* **WORK TO COMPLETE**: Rewrite the items below with "avatar" changed to "profile picture" and everything else kept the same. Leave the pictures out.

--- start ---

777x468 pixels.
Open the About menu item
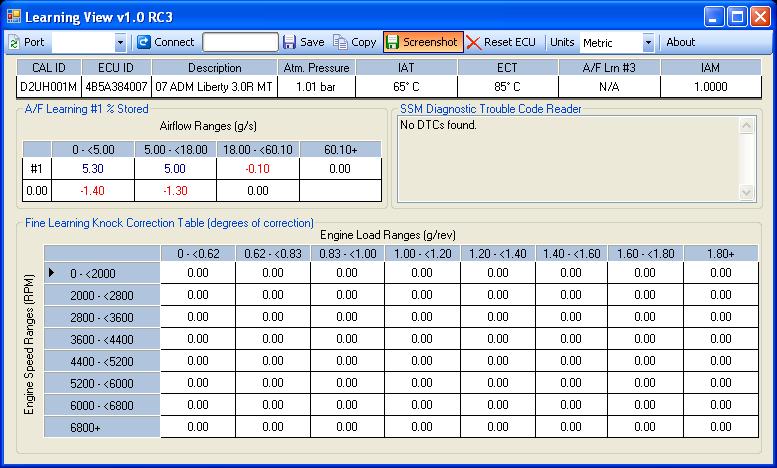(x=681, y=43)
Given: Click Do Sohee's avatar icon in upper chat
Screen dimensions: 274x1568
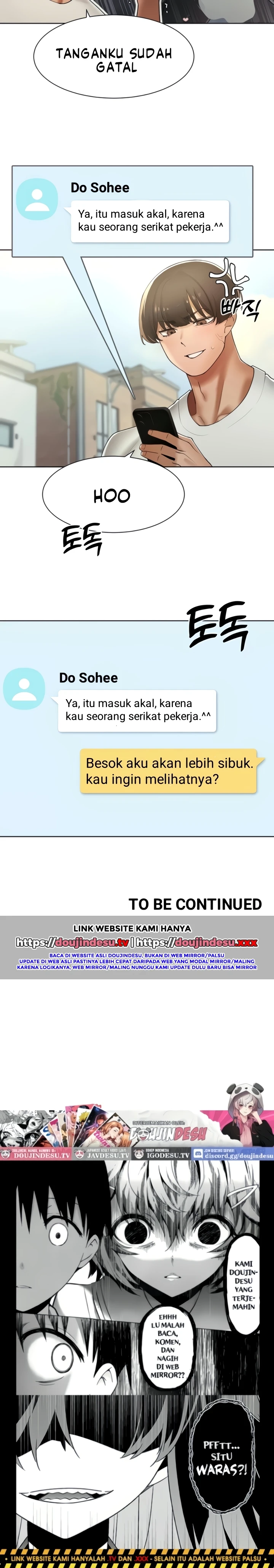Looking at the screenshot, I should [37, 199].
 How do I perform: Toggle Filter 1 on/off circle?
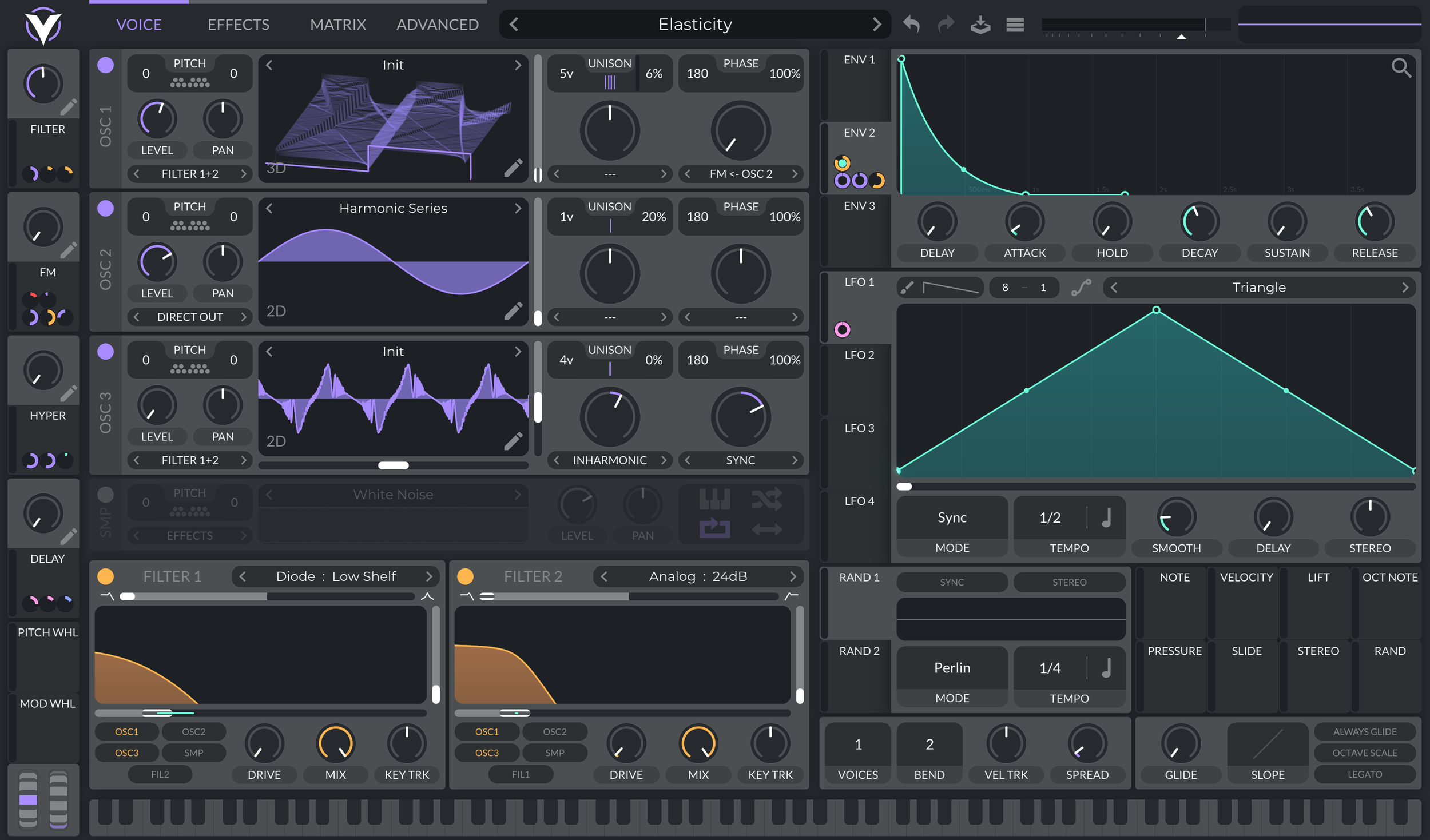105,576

--- end ---

* **TASK OUTPUT**:
777x468 pixels.
Open the About menu item
(x=681, y=43)
Given: Click Do Sohee's profile picture icon in upper chat
Screen dimensions: 274x1568
Looking at the screenshot, I should [37, 199].
 How do I perform: Toggle Filter 1 on/off circle?
105,576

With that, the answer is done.